Start of TASK MATERIAL
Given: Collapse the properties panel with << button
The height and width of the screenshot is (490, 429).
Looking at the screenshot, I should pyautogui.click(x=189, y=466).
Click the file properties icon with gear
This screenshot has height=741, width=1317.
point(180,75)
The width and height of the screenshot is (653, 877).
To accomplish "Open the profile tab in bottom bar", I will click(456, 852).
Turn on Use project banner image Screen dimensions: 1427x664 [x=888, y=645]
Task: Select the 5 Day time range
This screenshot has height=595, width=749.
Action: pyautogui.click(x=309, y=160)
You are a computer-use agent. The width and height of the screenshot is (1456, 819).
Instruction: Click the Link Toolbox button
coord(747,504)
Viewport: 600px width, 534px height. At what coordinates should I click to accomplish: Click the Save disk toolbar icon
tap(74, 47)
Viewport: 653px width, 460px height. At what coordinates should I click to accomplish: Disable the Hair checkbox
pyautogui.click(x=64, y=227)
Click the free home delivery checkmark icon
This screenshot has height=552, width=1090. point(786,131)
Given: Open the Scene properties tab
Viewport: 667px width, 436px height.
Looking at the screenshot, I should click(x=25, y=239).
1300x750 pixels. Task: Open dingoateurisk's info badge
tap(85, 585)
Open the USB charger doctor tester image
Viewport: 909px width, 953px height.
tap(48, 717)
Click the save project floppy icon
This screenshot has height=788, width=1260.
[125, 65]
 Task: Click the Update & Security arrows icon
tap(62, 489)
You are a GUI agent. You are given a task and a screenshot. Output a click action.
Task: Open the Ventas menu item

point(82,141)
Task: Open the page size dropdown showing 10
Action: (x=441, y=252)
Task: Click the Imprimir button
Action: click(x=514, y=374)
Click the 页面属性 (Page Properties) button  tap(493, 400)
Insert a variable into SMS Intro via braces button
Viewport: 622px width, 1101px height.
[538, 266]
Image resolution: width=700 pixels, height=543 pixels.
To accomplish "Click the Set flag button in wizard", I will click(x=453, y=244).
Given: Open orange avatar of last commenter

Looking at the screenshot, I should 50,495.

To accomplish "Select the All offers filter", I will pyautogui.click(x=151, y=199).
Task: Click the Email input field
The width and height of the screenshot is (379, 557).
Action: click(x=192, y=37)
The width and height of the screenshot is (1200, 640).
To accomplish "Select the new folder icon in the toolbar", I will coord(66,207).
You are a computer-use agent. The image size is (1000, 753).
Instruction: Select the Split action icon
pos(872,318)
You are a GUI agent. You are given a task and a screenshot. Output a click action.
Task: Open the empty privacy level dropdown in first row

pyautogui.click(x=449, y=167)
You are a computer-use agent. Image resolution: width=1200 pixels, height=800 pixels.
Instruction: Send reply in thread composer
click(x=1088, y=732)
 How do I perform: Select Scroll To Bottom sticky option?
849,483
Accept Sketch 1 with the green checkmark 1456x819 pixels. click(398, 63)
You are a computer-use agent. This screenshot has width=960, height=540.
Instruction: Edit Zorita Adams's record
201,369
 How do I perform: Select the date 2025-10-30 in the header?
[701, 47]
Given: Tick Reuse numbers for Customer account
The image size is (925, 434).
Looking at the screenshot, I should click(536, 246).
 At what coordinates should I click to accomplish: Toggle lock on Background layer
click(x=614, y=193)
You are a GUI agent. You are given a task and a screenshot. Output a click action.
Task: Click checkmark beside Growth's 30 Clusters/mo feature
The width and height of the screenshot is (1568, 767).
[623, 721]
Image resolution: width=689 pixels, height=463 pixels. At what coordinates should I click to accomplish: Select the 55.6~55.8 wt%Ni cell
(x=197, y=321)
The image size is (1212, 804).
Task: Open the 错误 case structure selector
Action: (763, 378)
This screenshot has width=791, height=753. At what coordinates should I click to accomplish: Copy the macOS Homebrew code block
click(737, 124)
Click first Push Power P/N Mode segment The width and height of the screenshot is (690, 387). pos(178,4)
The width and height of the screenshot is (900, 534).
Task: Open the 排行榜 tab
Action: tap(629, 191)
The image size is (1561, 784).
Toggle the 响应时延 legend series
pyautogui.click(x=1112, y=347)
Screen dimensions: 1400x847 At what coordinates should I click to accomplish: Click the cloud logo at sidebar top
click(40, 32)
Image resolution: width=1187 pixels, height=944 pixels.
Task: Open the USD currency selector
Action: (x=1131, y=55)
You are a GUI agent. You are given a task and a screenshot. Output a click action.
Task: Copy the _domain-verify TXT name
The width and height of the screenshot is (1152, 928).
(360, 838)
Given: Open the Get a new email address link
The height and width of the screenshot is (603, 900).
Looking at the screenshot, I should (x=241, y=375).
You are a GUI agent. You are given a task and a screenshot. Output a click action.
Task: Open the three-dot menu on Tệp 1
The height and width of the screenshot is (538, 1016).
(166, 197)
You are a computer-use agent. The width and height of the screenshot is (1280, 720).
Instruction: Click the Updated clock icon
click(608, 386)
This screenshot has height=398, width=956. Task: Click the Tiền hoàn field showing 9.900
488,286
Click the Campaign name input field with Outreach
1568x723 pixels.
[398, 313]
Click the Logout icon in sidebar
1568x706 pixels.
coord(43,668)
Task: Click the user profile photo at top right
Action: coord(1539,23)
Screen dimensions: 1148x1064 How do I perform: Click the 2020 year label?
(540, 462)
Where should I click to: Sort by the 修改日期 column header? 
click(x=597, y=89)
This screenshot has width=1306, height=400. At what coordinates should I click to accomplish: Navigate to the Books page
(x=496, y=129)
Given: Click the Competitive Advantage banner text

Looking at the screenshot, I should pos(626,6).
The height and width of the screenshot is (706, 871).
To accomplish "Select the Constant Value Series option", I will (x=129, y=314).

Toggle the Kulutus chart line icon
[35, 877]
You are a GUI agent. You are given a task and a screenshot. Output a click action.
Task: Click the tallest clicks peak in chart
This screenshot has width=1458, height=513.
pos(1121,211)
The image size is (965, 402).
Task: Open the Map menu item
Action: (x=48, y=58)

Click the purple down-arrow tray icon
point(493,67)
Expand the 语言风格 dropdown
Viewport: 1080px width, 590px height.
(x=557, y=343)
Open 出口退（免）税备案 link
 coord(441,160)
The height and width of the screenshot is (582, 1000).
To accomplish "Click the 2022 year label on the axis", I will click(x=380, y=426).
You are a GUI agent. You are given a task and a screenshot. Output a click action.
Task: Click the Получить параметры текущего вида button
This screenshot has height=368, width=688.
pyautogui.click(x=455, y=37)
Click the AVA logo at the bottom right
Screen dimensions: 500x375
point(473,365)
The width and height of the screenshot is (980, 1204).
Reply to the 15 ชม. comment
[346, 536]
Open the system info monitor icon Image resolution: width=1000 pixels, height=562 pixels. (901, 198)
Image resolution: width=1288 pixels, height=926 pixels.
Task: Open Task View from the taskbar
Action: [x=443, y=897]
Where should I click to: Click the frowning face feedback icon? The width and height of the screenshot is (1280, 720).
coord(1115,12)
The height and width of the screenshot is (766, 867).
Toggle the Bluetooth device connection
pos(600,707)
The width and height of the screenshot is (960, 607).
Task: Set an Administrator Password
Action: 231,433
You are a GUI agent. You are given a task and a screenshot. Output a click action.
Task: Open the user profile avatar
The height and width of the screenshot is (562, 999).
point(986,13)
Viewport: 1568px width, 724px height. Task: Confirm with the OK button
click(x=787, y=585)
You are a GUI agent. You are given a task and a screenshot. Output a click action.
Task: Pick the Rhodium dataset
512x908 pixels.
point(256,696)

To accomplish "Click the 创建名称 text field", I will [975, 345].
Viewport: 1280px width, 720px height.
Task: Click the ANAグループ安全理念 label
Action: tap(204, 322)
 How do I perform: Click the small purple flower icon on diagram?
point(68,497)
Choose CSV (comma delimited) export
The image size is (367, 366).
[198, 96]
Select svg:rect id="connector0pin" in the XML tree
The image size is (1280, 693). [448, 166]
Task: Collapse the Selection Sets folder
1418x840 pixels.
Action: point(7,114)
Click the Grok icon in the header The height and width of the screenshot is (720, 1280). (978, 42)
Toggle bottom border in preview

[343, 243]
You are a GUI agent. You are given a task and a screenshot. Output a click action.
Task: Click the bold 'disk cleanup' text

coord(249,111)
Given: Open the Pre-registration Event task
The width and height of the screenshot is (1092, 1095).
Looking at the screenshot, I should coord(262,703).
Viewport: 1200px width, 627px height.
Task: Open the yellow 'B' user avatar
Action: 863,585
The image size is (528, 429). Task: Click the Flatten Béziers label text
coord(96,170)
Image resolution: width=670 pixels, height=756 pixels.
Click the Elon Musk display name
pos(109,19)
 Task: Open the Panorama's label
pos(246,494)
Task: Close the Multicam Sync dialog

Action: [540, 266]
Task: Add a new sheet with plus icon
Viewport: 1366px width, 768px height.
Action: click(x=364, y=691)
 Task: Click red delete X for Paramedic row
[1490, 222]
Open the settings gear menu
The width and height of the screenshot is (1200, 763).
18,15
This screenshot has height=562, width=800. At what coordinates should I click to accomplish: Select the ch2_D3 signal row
End of TASK MATERIAL
Only the lines above from the one with "Open 出口退（免）税备案 link" through the one with "The height and width of the screenshot is (766, 867)." should be duplicated, character for character.

> **EXERCISE RESPONSE**
Open 出口退（免）税备案 link
 coord(441,160)
The height and width of the screenshot is (582, 1000).
To accomplish "Click the 2022 year label on the axis", I will click(x=380, y=426).
You are a GUI agent. You are given a task and a screenshot. Output a click action.
Task: Click the Получить параметры текущего вида button
This screenshot has height=368, width=688.
pyautogui.click(x=455, y=37)
Click the AVA logo at the bottom right
Screen dimensions: 500x375
point(473,365)
The width and height of the screenshot is (980, 1204).
Reply to the 15 ชม. comment
[346, 536]
Open the system info monitor icon Image resolution: width=1000 pixels, height=562 pixels. (901, 198)
Image resolution: width=1288 pixels, height=926 pixels.
Task: Open Task View from the taskbar
Action: [x=443, y=897]
Where should I click to: Click the frowning face feedback icon? The width and height of the screenshot is (1280, 720).
coord(1115,12)
The height and width of the screenshot is (766, 867).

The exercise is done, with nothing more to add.